This week we are excited to profile grad student Kara Chiki, who discusses some of the work she’s doing with Gradminds to address the stigma associated with eating disorders. This week is National Eating Disorder Awareness Week and there are lots of events going on in the community. Follow the conversation on twitter #EDAW2015
Name: Kara Chiki
Program of Study: Munk School of Global Affairs
What made you choose your grad program at U of T? Like many students who are unsure of their interests after university, I thought I wanted to be a lawyer. When I got into law school, I realized that I couldn’t answer the question, “Why do you want to be a lawyer?” I couldn’t even answer “Why do you want to practice law?” I took that as a sign that I should think more about law school before I make the time and money commitment. At the same time, I recognized that the topics I like to read about in my spare time, international development and micro financing as well as and global entrepreneurship, could very well be the focus of my academic studies.
Favourite Study Spot: In my room in Grad House, with my spacious desk and ergonomic chair (i.e my exercise ball)
What’s on the top of your TO-DO list this week? Putting my health first. Every week, the top of my TO-DO list is to make it to meditation class, yoga, my therapist, and the gym at least 3 times. I told myself last year that I wasn’t going to be one of those cases where working yourself to the bone and disregarding mental and emotional health in your twenties would lead to health concerns later on in life. Life is a marathon, and I plan on running the whole thing.
What’s your favourite way to take a break from school work? I’m a fitness-enthusiast. I love working out. However, given my eating disorder, I’m actually redefining what exercise means to me and strengthening the relationship I have with my body. I’m navigating unchartered territory right now so each exercise session is not only physically but also mentally challenging. It’s the ultimate distraction from school.
What does an average Tuesday look like for you? Tuesday morning I wake up around 7am. I like to eat my breakfast and have coffee when it’s still dark out and listen to the news, usually Al Jazeera or NPR. To me, this is the best part of the day. And it’s also when I feel the most creative. I then make my way over the gym for a morning sweat. I’ll spend the late morning reading for classes or finishing assignments. Every Tuesday afternoon I see my psychologist. I’ve been seeing him for about 4 years now and he’s a very important person on my health team. The rest of the afternoon I’ll spend on schoolwork and then finish the day off with a 2 hour meditation practice at a local centre.
What did you have for breakfast this morning? I have been having the same thing every morning for the past 5 years, and I’ll never get tired of it: steel- cut oats, half a banana, oat bran, peanut butter and chopped almonds. And black, strong coffee. There must be coffee.
What are you reading these days? It’s been a combination of my interest in ensuring total, holistic health, I’ve been reading a lot of medical/health books. I’m currently reading “Reinventing the Body, Resurrecting the Soul” by Dr. Deepak Chopra. I’m also reading “When the Body Says No” by Dr. Gabor Matè.
What are your next steps after graduation? I’m exploring a few opportunities actually, one in the public sector and one in the private. I’ve been accustomed to choosing private sector opportunities, given my academic and professional experience in public accounting and banking. However, I’m very interested in this public sector opportunity and in potentially moving to Ottawa. I also plan to continue my eating disorder awareness work in whichever city I end up in, through community centres or public initiatives.

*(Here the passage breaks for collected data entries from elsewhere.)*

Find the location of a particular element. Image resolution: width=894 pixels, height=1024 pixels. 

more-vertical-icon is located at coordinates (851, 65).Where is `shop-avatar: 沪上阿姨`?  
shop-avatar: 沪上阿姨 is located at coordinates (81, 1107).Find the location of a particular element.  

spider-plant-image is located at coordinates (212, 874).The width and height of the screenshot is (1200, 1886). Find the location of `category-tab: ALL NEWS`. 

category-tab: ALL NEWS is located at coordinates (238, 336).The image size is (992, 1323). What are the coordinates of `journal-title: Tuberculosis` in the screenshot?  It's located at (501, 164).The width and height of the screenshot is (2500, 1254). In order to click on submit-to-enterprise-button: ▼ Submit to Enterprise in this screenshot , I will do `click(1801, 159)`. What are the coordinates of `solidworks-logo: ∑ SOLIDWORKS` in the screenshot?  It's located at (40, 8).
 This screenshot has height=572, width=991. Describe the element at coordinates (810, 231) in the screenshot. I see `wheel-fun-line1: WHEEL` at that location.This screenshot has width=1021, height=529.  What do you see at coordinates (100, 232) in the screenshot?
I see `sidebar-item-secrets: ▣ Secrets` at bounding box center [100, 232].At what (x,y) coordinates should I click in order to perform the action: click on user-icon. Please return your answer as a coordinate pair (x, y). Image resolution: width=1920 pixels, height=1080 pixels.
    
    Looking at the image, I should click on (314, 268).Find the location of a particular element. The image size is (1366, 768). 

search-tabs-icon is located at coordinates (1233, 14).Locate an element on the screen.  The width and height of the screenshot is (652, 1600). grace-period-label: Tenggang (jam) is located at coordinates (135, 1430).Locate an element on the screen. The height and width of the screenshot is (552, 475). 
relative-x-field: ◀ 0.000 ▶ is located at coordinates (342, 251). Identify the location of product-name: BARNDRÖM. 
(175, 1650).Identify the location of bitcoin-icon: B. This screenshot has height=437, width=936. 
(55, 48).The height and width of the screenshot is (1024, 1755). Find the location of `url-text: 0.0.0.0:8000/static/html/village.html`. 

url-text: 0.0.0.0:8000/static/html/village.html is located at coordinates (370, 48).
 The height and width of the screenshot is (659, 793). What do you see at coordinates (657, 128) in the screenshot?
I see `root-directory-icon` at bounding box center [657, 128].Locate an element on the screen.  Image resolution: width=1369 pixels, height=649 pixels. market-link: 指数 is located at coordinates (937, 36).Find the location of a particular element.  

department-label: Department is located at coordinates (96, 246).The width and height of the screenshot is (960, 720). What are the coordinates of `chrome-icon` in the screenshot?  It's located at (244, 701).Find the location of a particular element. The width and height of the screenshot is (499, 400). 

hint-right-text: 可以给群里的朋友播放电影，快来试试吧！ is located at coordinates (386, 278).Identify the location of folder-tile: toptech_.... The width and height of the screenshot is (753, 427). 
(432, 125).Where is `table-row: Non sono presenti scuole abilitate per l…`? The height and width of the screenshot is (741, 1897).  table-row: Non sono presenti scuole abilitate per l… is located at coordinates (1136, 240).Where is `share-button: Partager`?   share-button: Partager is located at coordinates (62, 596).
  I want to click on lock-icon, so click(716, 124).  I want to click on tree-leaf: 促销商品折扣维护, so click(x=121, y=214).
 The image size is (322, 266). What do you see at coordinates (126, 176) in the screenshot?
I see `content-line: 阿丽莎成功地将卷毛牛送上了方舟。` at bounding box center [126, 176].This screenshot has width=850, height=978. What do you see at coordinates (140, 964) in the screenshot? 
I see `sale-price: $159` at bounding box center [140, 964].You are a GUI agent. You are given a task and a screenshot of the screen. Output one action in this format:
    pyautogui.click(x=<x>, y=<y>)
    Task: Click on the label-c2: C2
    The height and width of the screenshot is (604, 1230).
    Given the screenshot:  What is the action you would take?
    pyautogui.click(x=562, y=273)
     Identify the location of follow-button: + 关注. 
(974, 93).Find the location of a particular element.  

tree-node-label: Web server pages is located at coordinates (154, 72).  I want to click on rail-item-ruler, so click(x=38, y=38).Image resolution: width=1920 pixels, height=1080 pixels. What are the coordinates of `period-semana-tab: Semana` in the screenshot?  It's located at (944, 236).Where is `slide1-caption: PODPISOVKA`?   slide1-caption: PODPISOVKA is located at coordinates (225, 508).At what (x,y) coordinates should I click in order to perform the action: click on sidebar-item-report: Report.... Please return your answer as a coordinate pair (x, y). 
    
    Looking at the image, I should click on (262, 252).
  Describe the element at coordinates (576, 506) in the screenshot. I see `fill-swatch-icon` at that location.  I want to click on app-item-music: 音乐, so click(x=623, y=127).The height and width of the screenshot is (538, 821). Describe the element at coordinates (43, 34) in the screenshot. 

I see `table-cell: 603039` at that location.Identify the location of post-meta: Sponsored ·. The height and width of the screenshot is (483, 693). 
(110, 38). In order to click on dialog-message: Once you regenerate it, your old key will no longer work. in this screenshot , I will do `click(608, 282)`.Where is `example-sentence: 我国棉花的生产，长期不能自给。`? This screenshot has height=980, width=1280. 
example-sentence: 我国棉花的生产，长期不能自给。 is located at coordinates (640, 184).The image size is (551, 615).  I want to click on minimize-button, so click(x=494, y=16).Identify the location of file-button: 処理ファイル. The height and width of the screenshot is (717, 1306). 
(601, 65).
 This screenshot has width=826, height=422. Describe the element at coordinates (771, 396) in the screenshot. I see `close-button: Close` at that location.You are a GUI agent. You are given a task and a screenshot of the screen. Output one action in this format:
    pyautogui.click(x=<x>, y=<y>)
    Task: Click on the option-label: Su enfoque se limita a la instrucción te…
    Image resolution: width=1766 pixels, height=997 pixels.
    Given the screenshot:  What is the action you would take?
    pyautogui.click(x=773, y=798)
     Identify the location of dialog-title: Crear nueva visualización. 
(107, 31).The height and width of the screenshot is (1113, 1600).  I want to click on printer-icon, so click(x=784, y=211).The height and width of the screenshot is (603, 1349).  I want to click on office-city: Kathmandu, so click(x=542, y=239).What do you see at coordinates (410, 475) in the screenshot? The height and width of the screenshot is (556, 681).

What’s your best study trick? Work smart, not hard. We are so conditioned to believe that the more hours we put into something, the better it will be. I don’t believe in that wholeheartedly. I think that when you’re passionate about something, yes, you may spend many more hours on it in total than something you’re less interested in, but you can and should still strive for efficiency. My mom taught me from a very early age that our brains can only stay focused for about 45-50 minutes on one task before we need a break.
Tell me about the last time you felt really proud of your work. Last semester I took a Leadership course within the School of Public Policy. We were assigned the task of a ‘Change Project’, in which we were given free rein to design the format and avenue by which we accomplish change. I decided to launch a campaign around the stigma surrounding eating disorders. I’ve been working with a local eating disorder support centre to develop a workshop that has individuals currently affected by eating disorders and support workers having an open and honest discussion about the condition and its accompanying and debilitating stigma. In addition to a local eating disorder support centre, I’m working closely with UofT’s GradMinds, a student-run organization dedicated to fostering a strong, supportive campus community regarding mental health concerns. We’ve made great progress on the event and I’m very excited to have a public discussion about this, which will be held on the UofT campus before the end of the semester.
What’s your favourite place in Toronto and why? Kensington market! It actually has everything you could ever need; great food, chill environments, fresh, affordable produce, and cool people.